Once Gadhafi was gone, the Islamic Fundies took over, leading to the Benghazi massacre, the birthing of the Islamic State (which was being clandestinely rebuilt and armed to the teeth through the Benghazi consulate, you may recall), and the not coincidental rise of the "Syrian civil war," a conflict in which the West had no rooting interest - Sunni jihadists versus the stooge of Shiite jihadists - but into which The One, for some reason, interjected himself with his "red lines" threat in 2012 that proved to be as empty as his testicles a year later.  A case, ironically, of the stopped clock being right twice a day, as bombing Assad would have been doing ISIS's fighting for them and handed them the rest of Syria and given them outlets and ports on the Mediterranean Sea, not to mention a common border with Israel to go with Hezbollah in Lebanon and Hamas in Gaza.

That an Operation "Don't Mock Me" would have been strategic folly was not, of course, why O flinched from it, but the same diseased mindset of which he's so proud in Libya:

“I’m very proud of this moment,” he told me. “The overwhelming weight of conventional wisdom and the machinery of our national-security apparatus had gone fairly far. The perception was that my credibility was at stake, that America’s credibility was at stake.

Which, when the POTUS tells a foreign dictator, "You stop doing X or we'll do Y," is pretty much the case, actually.
—————
**Your tasks**.
- 1) In what year does the excerpt say the "red lines" threat was made?
- 2) Reproduce the excerpt word for word from "Once Gadhafi was" to "Hamas in Gaza.".

**Dataset content**.
—————
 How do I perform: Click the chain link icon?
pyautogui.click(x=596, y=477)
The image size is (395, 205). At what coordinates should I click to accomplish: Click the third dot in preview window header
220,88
—————
**Replies**.
- 1) 2012

- 2)
Once Gadhafi was gone, the Islamic Fundies took over, leading to the Benghazi massacre, the birthing of the Islamic State (which was being clandestinely rebuilt and armed to the teeth through the Benghazi consulate, you may recall), and the not coincidental rise of the "Syrian civil war," a conflict in which the West had no rooting interest - Sunni jihadists versus the stooge of Shiite jihadists - but into which The One, for some reason, interjected himself with his "red lines" threat in 2012 that proved to be as empty as his testicles a year later.  A case, ironically, of the stopped clock being right twice a day, as bombing Assad would have been doing ISIS's fighting for them and handed them the rest of Syria and given them outlets and ports on the Mediterranean Sea, not to mention a common border with Israel to go with Hezbollah in Lebanon and Hamas in Gaza.